Por Rafael Navarro-Valls, en La Gaceta, el 27 de abril de 2007
El laicismo radical es un instrumento diseñado para imponer una “filosofía” beligerante contra el factor religioso
La característica más sorprendente del nuevo laicismo radical es su tendencia a sustituir la vieja teocracia por ideocracias. Estas son especies de religiones incompletas, sin Dios y sin vida después de la muerte, pero que quieren ocupar en las almas de los ciudadanos el lugar de una fe que entienden desaparecida o en trance de serlo. De ahí los intentos, por ejemplo, de diseñar unas Navidades laicas o en sustituir las celebraciones cristianas (bautismo, primeras comuniones, matrimonios, etc.) por celebraciones “civiles”. Su objetivo es desencadenar un proceso nuevo “fundamentalismo”, esta vez orientado a una “purificación social”, que arroja los valores morales o religiosos fuera del ámbito de lo público.
La verdadera laicidad es algo positivo --de ahí su belleza-- que garantiza un espacio de neutralidad en el que germina el principio de libertad religiosa y de libertad de conciencia. El laicisimo radical, al contrario, es un simple instrumento diseñado para imponer una “filosofía” beligerante contra el factor religioso por la vía legislativa.
Es un error de cálculo del laicismo pensar que la religión está hoy out y el agnosticismo in. Fue el mismo error en que 1os analistas cayeron respecto a los países del Este, antes de la caída del muro. La verdad es que en el siglo XX los movimientos religiosos ayudaron a poner fin al gobierno colonial y contribuyeron a llegada de la democracia en muchos países del Tercer Mundo. La religión movilizó millones de personas que se opusieron a regímenes autoritarios y apoyaron pacíficas transiciones democráticas.
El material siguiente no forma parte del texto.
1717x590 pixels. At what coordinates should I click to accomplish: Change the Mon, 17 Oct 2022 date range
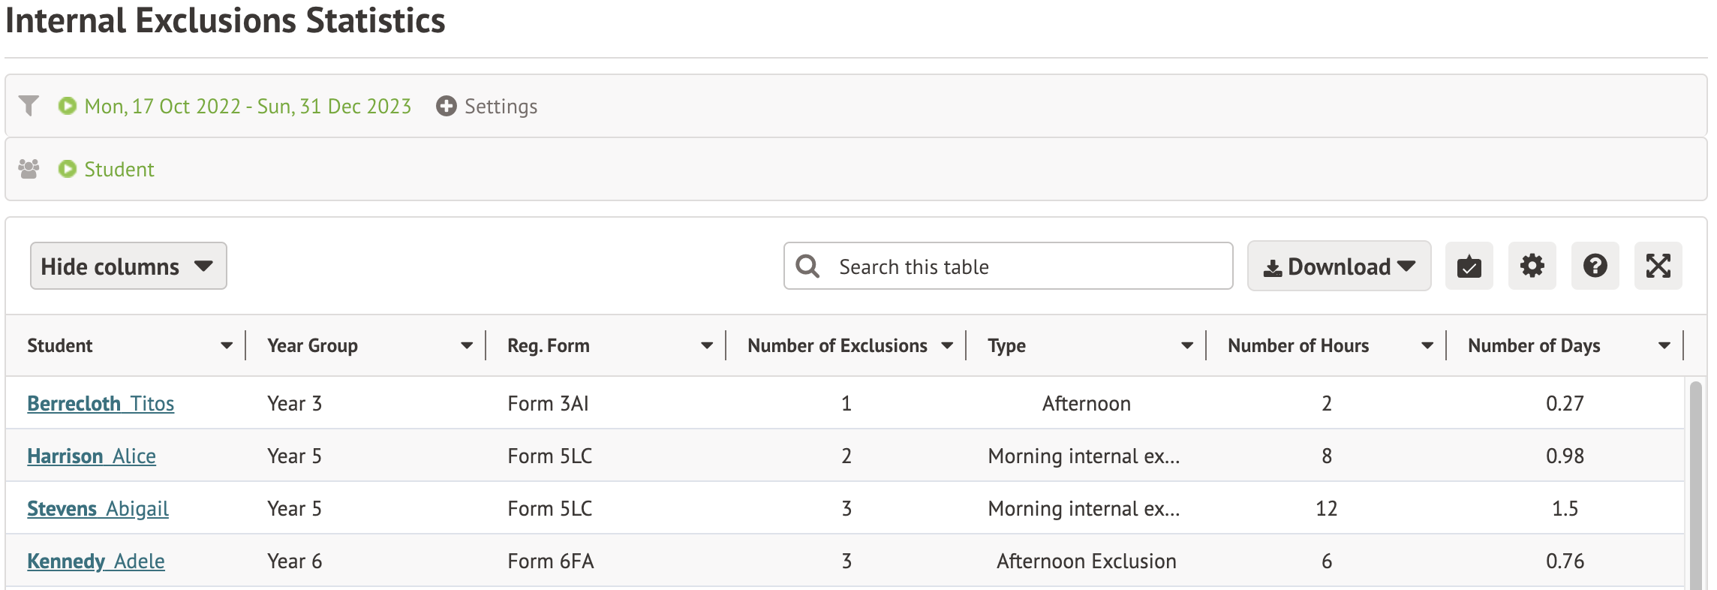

Sin olvidar su verdadera función en política que, como se ha dicho, es “convencer a los que tienen el poder de que están aquí hoy y no lo estarán mañana, y que son responsables ante los de abajo y también ante “El de arriba”.
Las arremetidas del laicismo tienen además un efecto negativo en el tejido social, que comienza a debilitarse con el chantaje de “lo políticamente correcto”. Uno de esos efectos es que entre las personas religiosas comienza a insinuarse lo que se ha llamado el “antimercantilismo moral”. Es decir, una especie de temor, por parte de 1as Iglesias y sus adeptos, a entrar en el juego de la libre concurrencia de 1as ideas y los valores morales. Miedo que esconde una desesperanza con respecto a la fuerza atractiva de lo que cada uno tiene por bueno.
Al convertirse en una premisa del Estado o, mejor, del aparato ideológico que lo soporta, la idea de que sólo es presentable en la sociedad una religiosidad light, dispuesta transigir en sus creencias, las personas que mantienen convicciones religiosas profundamente arraigadas inmediatamente son marcadas con la sospecha de la intolerancia, es decir, con el estigma de un latente peligro social. Sospecha que les lleva con demasiada frecuencia a esa posición que Tocqueville llamaba la “enfermedad del absentismo”, por la que el hombre se repliega sobre él mismo encerrándose en su torre de marfil, ajeno e indiferente a las ambiciones, incertidumbres y perplejidades de sus contemporáneos, mientras la gran sociedad sigue su curso. De este modo, ciudadanos sólidamente religiosos que podrían aportar muchas cosas al torrente circulatorio de 1ª sociedad quedan marginados de la vida política y social.
No deja de tener razón Michael Burleigh cuando, después de estudiar rigurosamente el fenómeno, concluye: “Dado que en 1a historia del laicismo europeo hay períodos oscuros, incluido un genocidio cometido en nombre de la Razón, quizá las personas religiosas deberían mostrarse menos a la defensiva de lo que suelen frente a los ataques de algunos laicistas radicales”.